§ **Task to complete**
Rewrite the data from the line containing "At what (x,y)" through the line containing "Looking at the", replacing "Image resolution" with "Screenshot size" and leaving everything else unchanged. Omit the pictures.

§ **Dataset records**

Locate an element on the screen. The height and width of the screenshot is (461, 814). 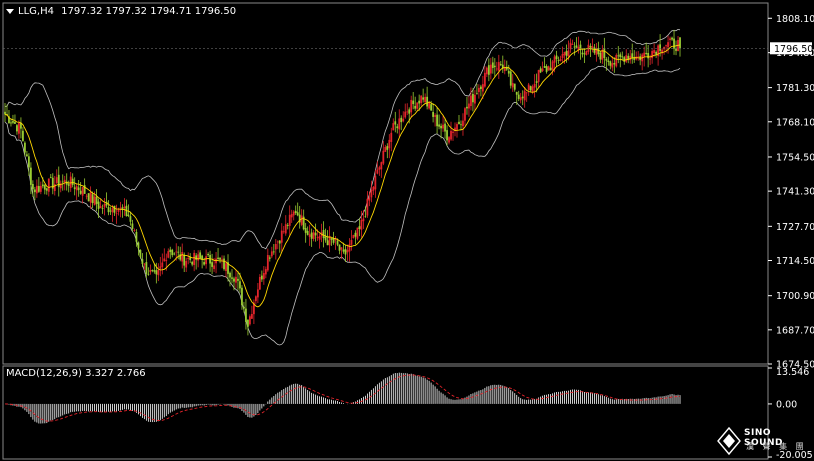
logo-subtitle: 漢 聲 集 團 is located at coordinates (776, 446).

--

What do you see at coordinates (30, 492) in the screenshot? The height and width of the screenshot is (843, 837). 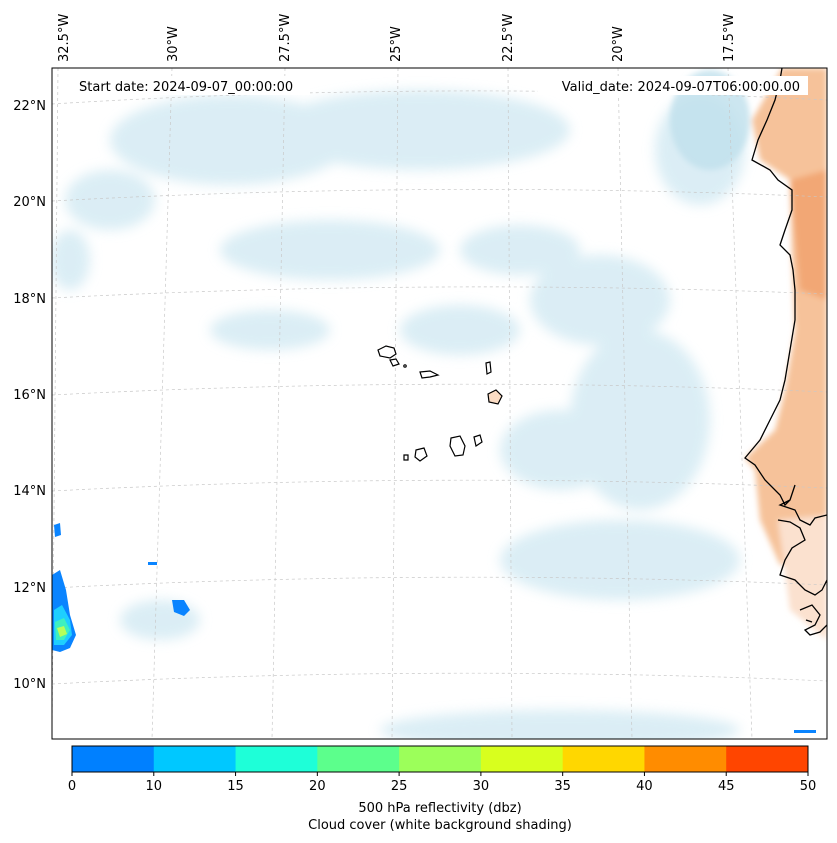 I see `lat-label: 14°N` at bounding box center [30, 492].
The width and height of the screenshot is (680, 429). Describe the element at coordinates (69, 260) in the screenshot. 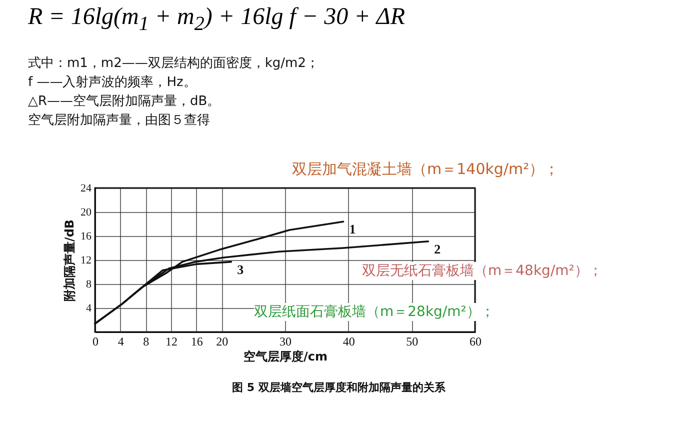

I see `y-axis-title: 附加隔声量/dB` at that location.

* * *

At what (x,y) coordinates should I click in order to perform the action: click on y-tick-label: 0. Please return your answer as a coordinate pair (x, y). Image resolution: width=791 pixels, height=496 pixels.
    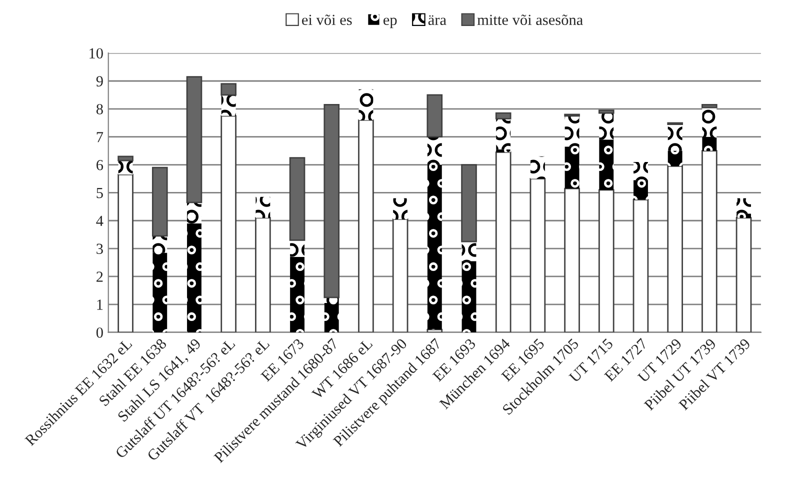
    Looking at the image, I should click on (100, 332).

§ **Your response**
At what (x,y) coordinates should I click in order to perform the action: click on y-tick-label: 0. Please return your answer as a coordinate pair (x, y). Screenshot size: width=791 pixels, height=496 pixels.
    Looking at the image, I should click on (100, 332).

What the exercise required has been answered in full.